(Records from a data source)
****

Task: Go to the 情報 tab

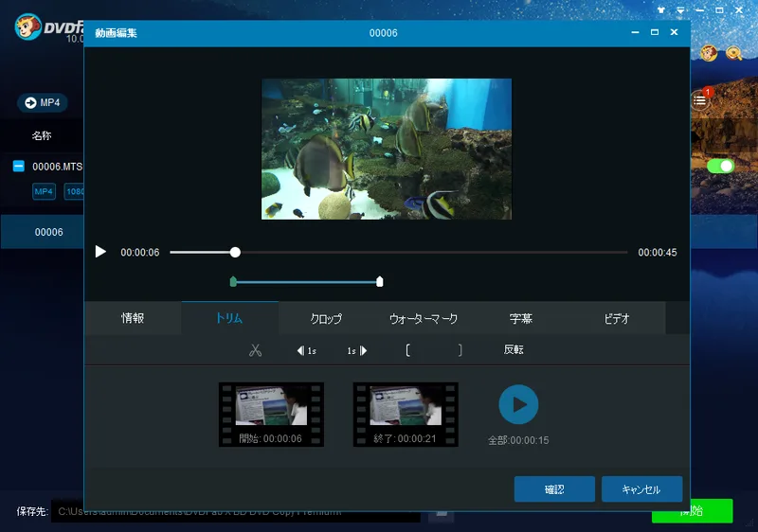Action: 133,319
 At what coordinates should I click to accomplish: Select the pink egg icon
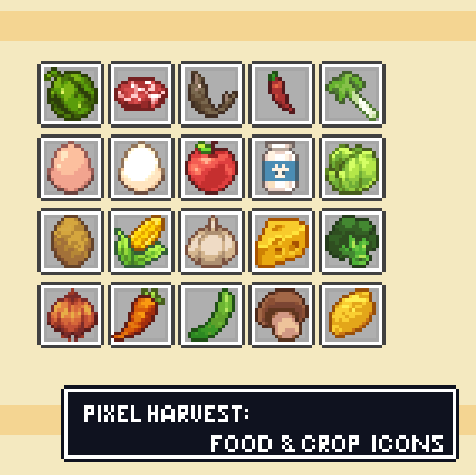(x=71, y=168)
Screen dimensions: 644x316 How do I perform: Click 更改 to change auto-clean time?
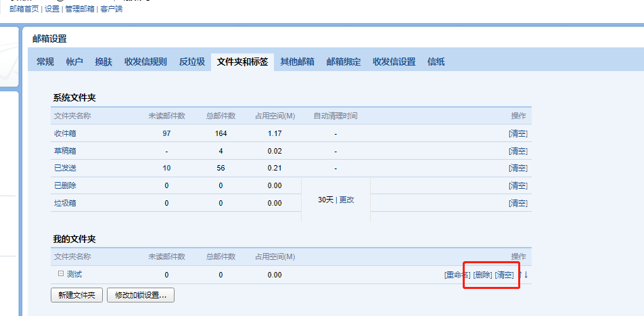coord(346,200)
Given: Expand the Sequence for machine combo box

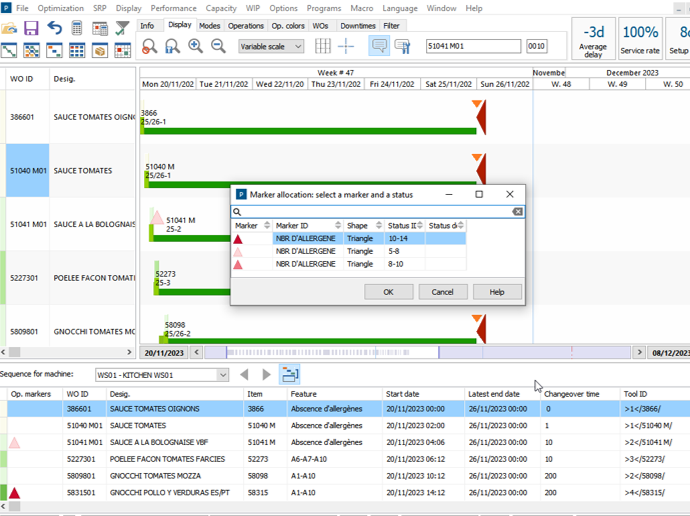Looking at the screenshot, I should tap(222, 375).
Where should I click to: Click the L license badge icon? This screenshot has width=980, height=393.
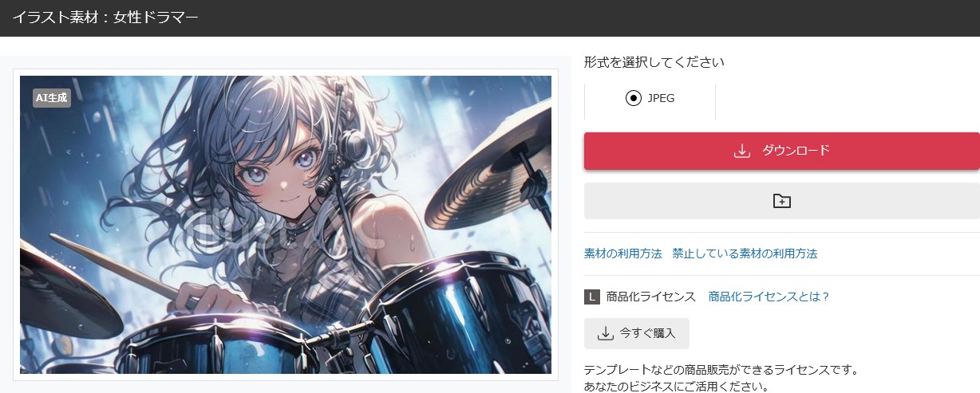click(591, 297)
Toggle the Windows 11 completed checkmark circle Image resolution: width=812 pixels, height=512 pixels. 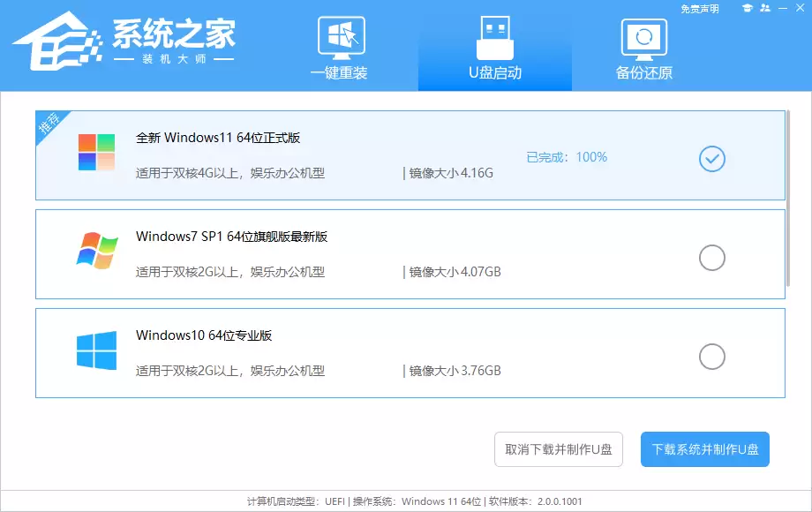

****

What you need to do =>
Retype only the lines from the one with "At what coordinates" through the final line of the entries, please, and keep the pictures out.

Result =>
 At what coordinates should I click to accomplish: Select the pink egg icon
(x=71, y=168)
Screen dimensions: 644x316 How do I perform: Click 更改 to change auto-clean time?
coord(346,200)
Given: Expand the Sequence for machine combo box

Looking at the screenshot, I should tap(222, 375).
Where should I click to: Click the L license badge icon? This screenshot has width=980, height=393.
click(591, 297)
Toggle the Windows 11 completed checkmark circle Image resolution: width=812 pixels, height=512 pixels. 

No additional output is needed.